**EXERCISE DESCRIPTION:**
Gather every line in the items below that contains the word "screenshot", and copy each of those lines in full.

**SUPPLIED DATA:**

- - - - -

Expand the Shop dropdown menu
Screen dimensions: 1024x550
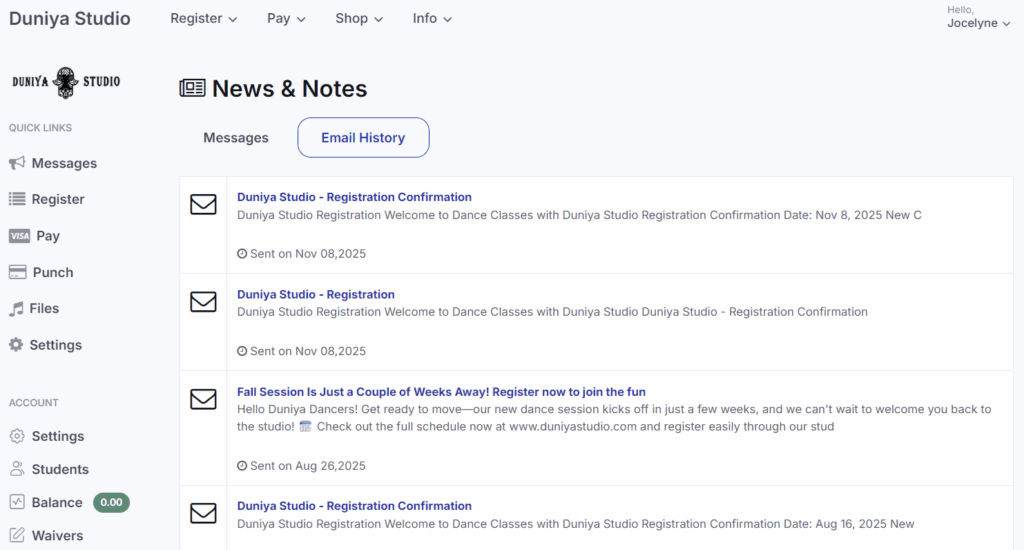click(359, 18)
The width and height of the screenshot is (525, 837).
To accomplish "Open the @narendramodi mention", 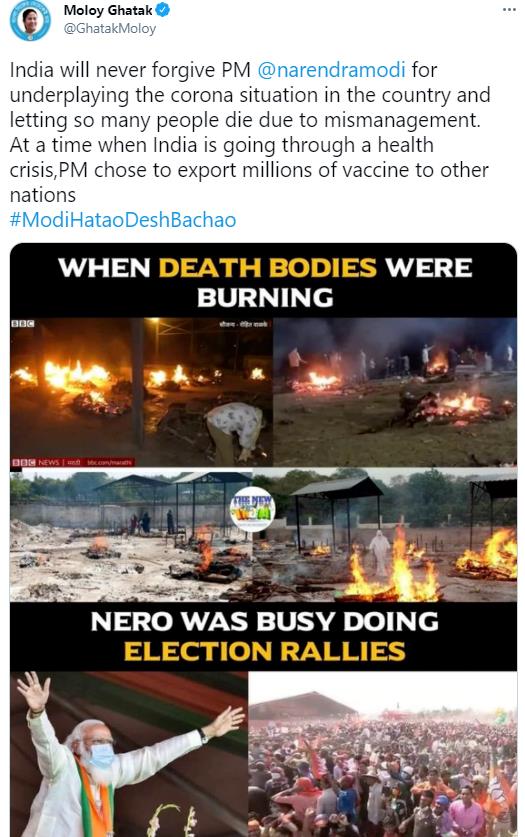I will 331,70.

- - - - -

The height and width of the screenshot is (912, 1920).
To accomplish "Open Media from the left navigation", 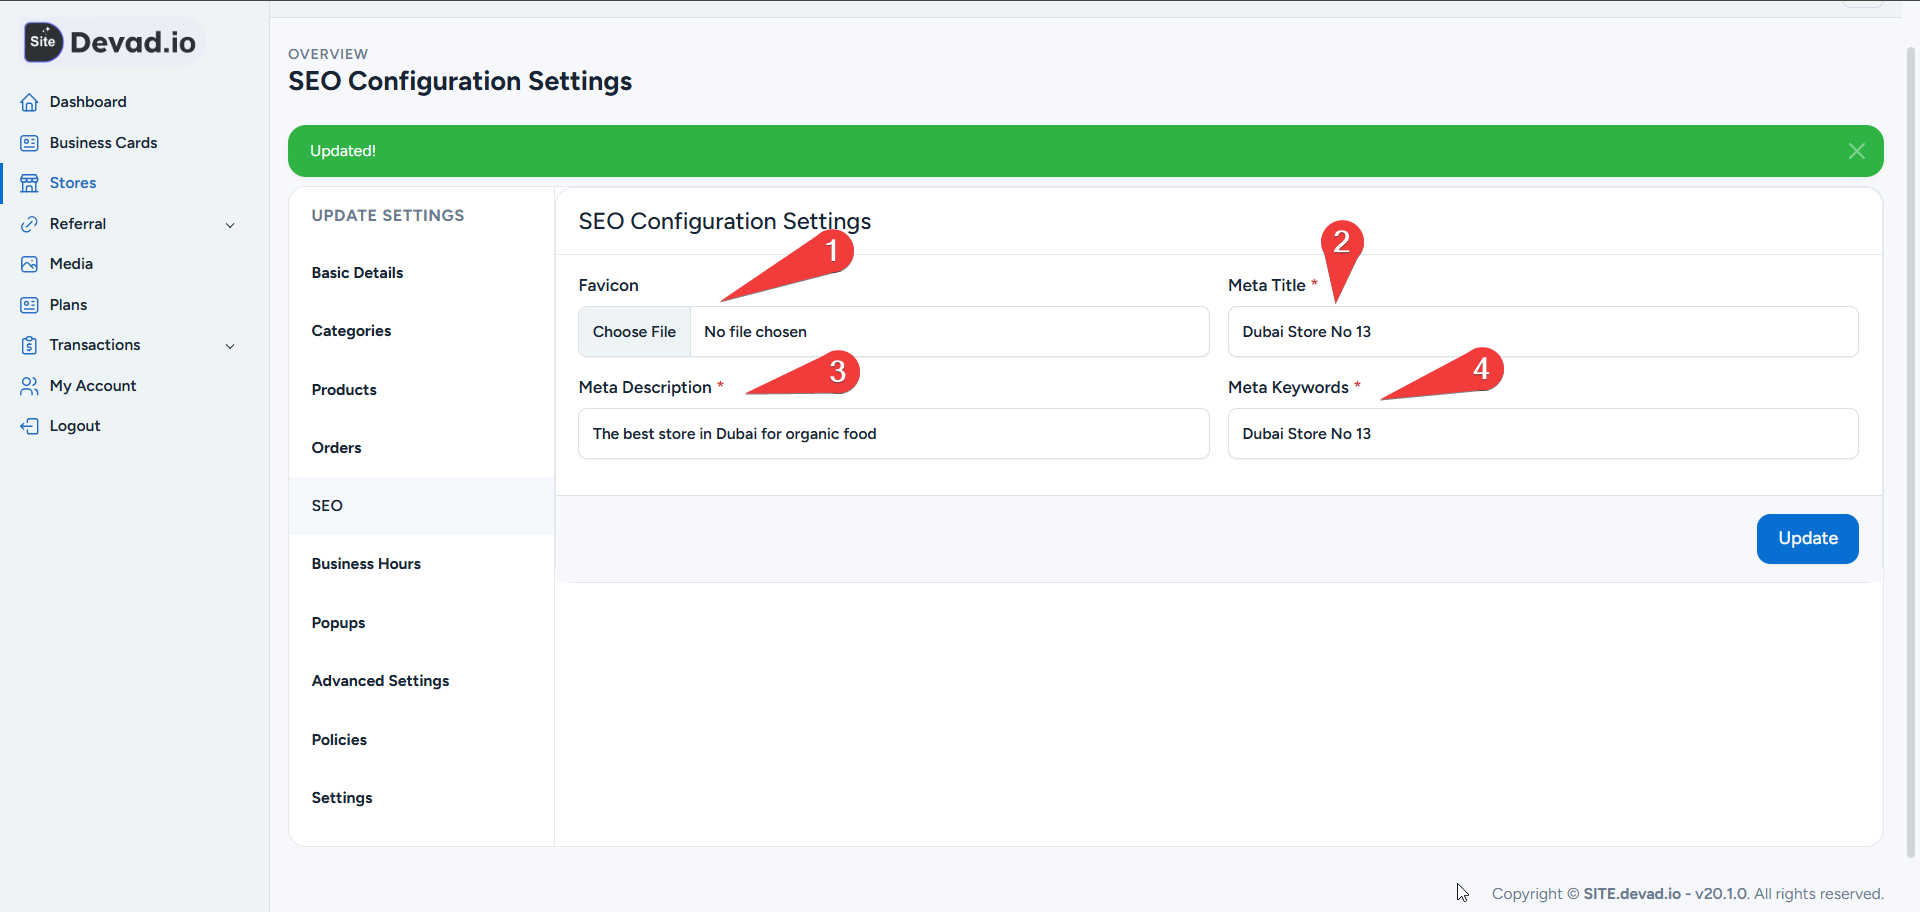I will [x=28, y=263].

- - - - -

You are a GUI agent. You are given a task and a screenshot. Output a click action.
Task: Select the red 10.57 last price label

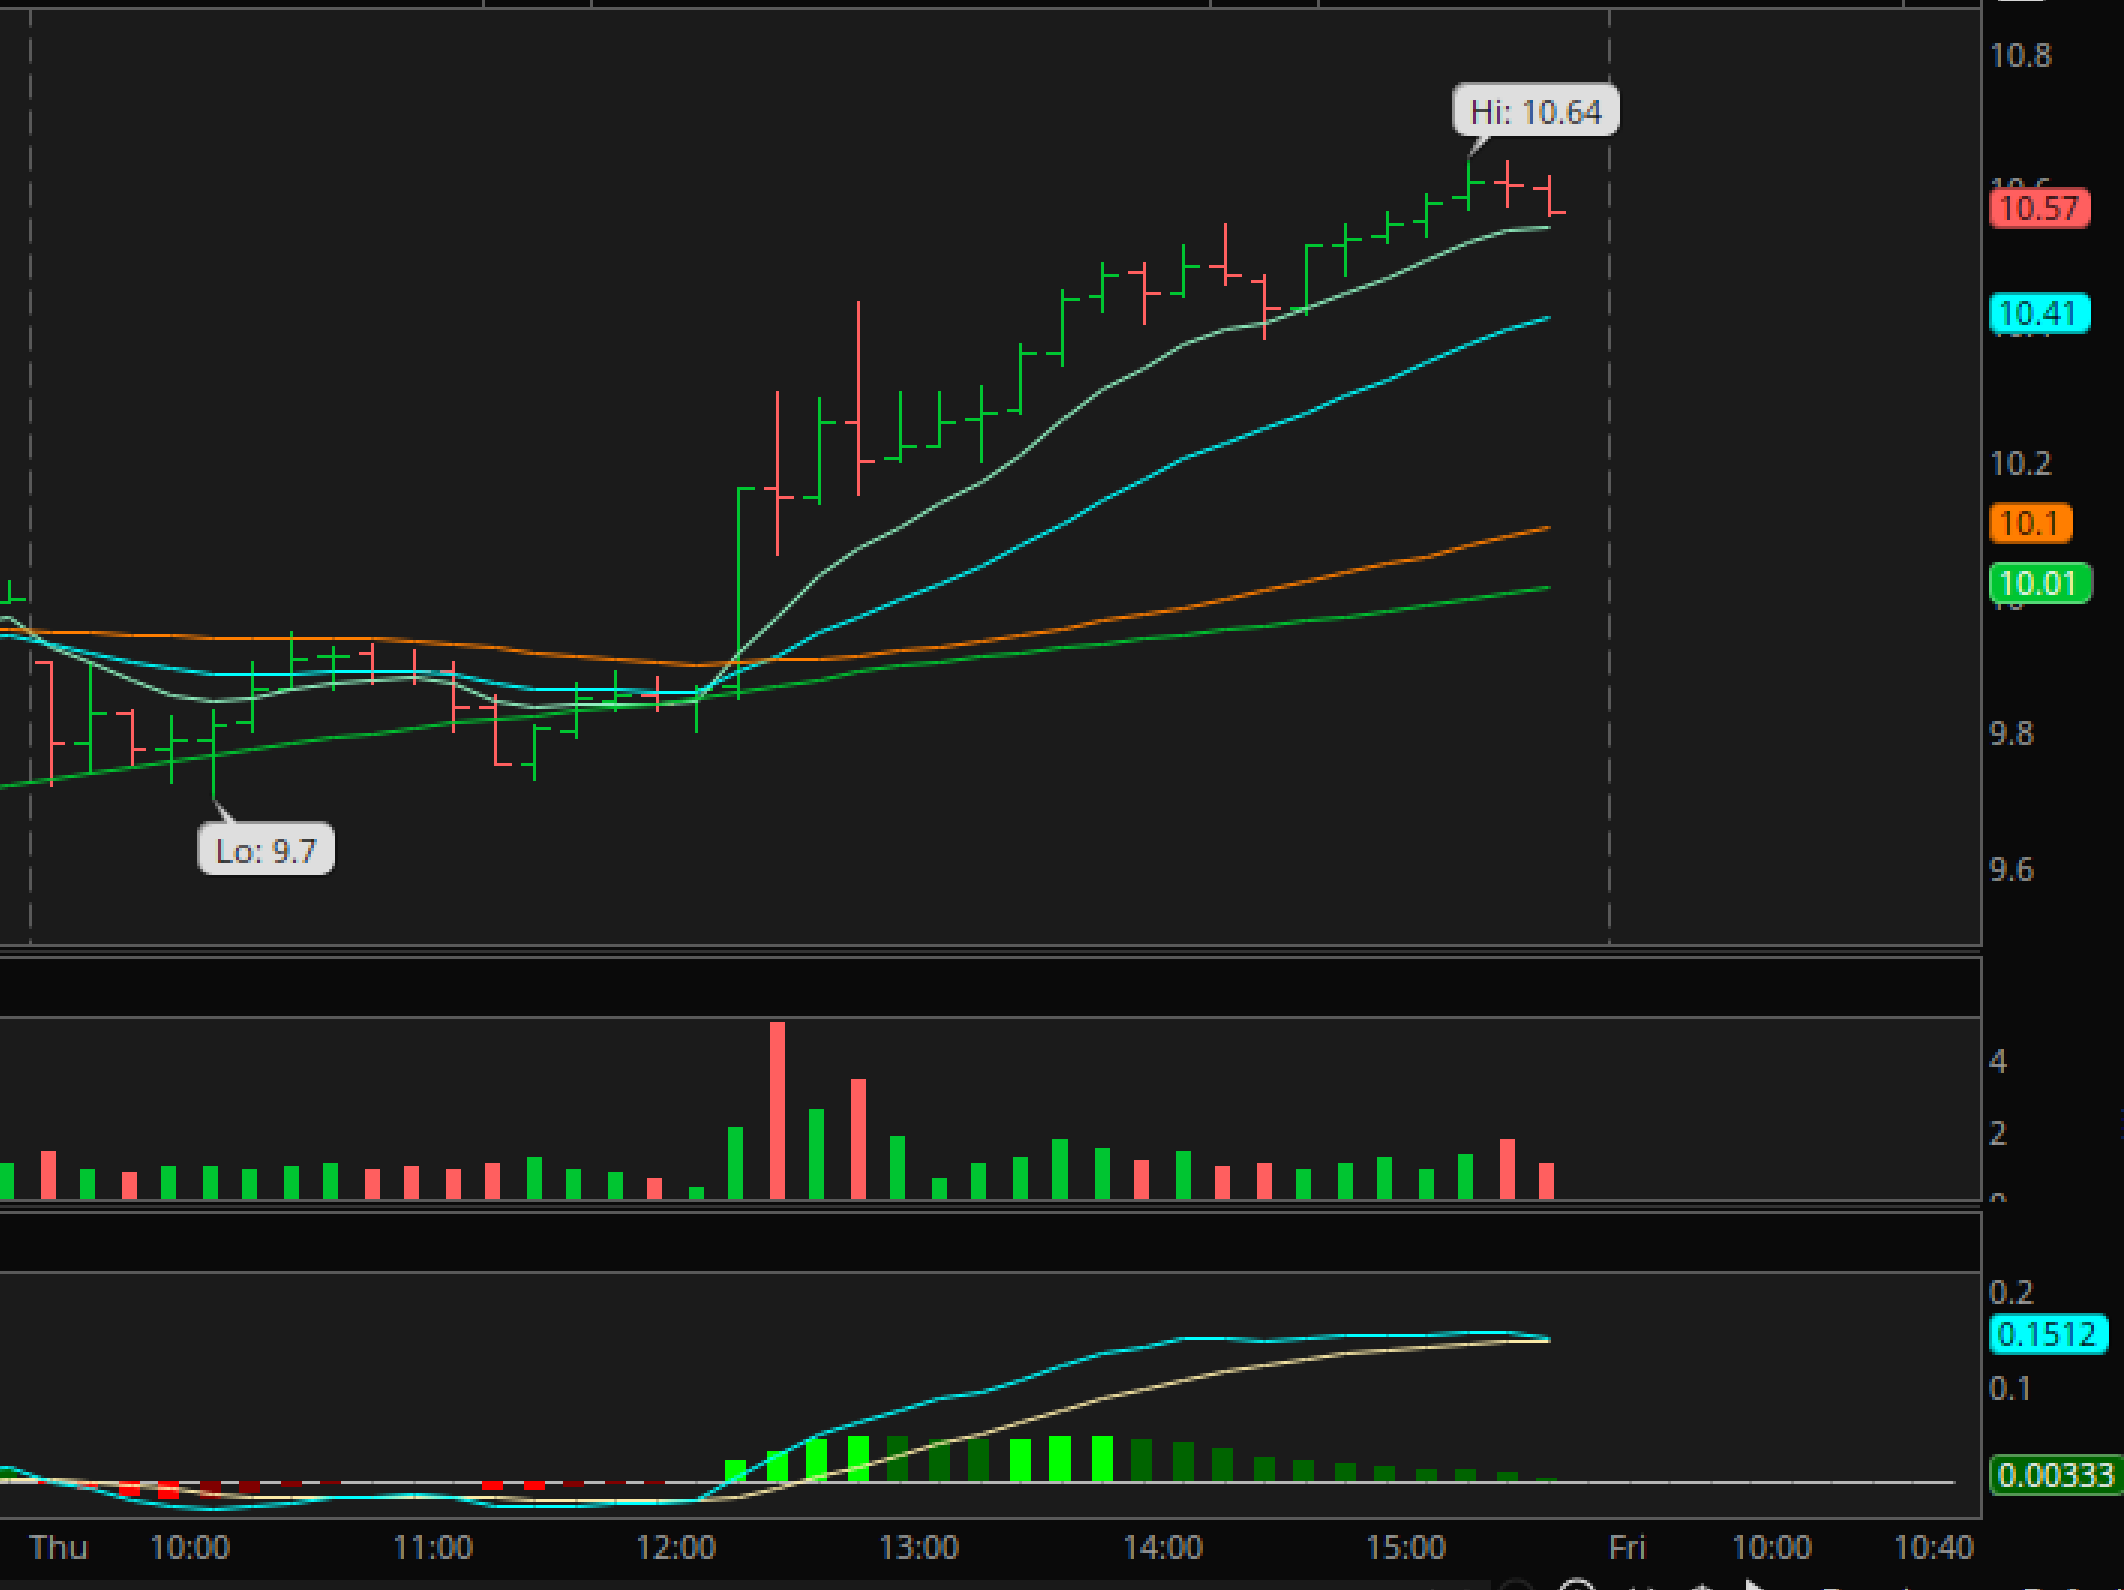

- - - - -

**TASK SOLUTION:**
The width and height of the screenshot is (525, 837).
The height and width of the screenshot is (912, 1920).
You are a GUI agent. You are given a task and a screenshot. Output a click action.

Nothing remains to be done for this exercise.